Direct instruction on PM2.5: what it is, where it comes from, why it's dangerous. Cover key facts: particles small enough to enter bloodstream, effects on lungs, heart, brain. Introduce the concept of indoor vs. outdoor sources.

Elaborate (10 min)

Engineering challenge introduction: "How might we clean the air in a classroom affordably?" Groups brainstorm potential solutions and begin developing criteria: effectiveness, cost, noise, ease of use, safety.

Evaluate (3 min)

Exit ticket: (1) Name two sources of indoor air pollution. (2) Why is PM2.5 particularly dangerous? (3) What criteria matter for an air cleaning solution in a school?

Key Vocabulary

Term Definition
PM2.5 Particulate matter smaller than 2.5 micrometers; can enter lungs and bloodstream
Indoor air quality The condition of air inside buildings, including pollutant levels
Criteria Standards by which something is judged; requirements for success
Constraints Limitations or restrictions on a design solution

Teacher Notes

This lesson sets up the engineering design challenge that drives the entire unit. The goal is to create urgency and personal relevance. When possible, use real-time sensor data to show students that air quality is measurable and variable.

Common misconception: Students often think indoor air is cleaner than outdoor air. In reality, indoor air can be 2-5 times more polluted due to limited ventilation and concentrated sources.

ENTRIES SUPPLIED
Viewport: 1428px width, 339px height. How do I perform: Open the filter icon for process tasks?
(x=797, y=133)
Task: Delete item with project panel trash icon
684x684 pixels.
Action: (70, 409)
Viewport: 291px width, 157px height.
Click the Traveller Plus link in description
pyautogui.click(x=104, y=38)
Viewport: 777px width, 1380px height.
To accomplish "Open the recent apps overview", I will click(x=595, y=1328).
--
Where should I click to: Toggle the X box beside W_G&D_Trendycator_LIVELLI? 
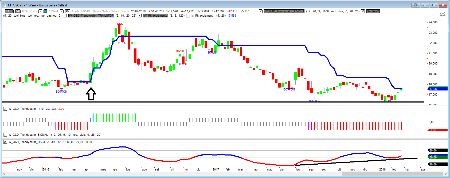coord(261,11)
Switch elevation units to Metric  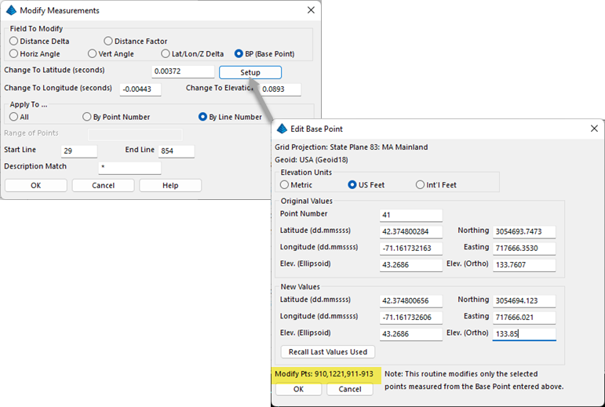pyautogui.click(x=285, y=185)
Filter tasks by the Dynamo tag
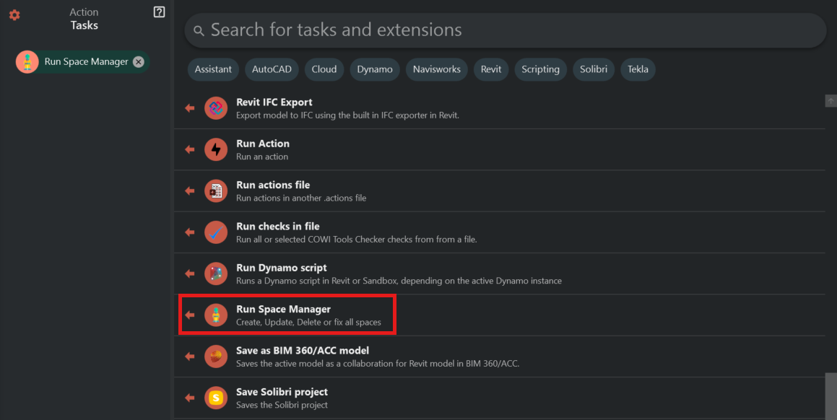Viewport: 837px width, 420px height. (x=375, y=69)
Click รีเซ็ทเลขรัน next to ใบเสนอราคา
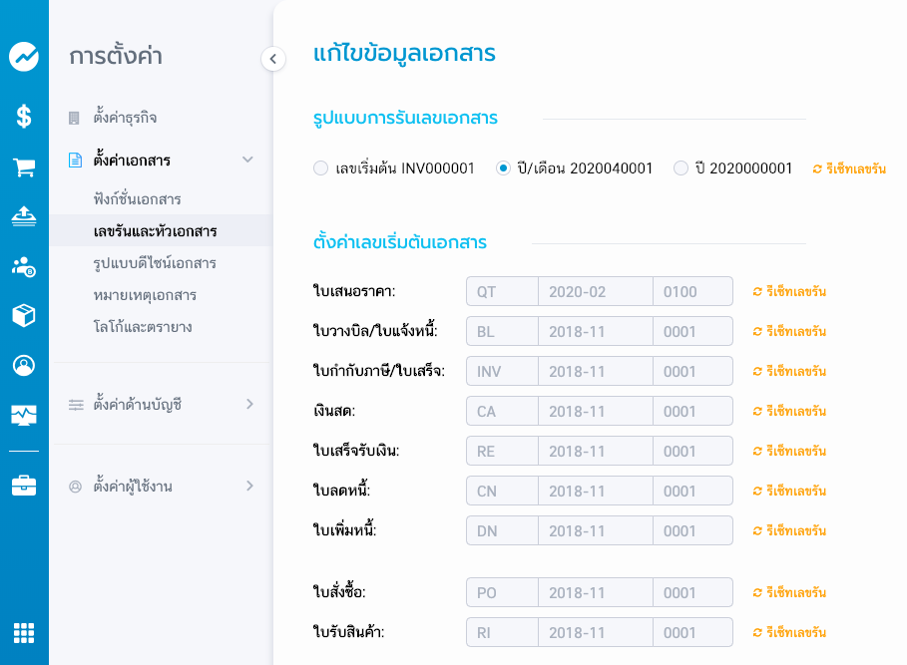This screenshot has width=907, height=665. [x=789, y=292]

WRITTEN PROBLEM 1
According to the lesson plan on PM2.5, how many times more polluted can indoor air be than outdoor air?
WRITTEN PROBLEM 2
Find every line in the listing containing the string "icon", treating case as significant, and copy each of those lines.

EXPECTED ANSWER 1
Two to five times more polluted.

EXPECTED ANSWER 2
Viewport: 1428px width, 339px height. How do I perform: Open the filter icon for process tasks?
Task: Delete item with project panel trash icon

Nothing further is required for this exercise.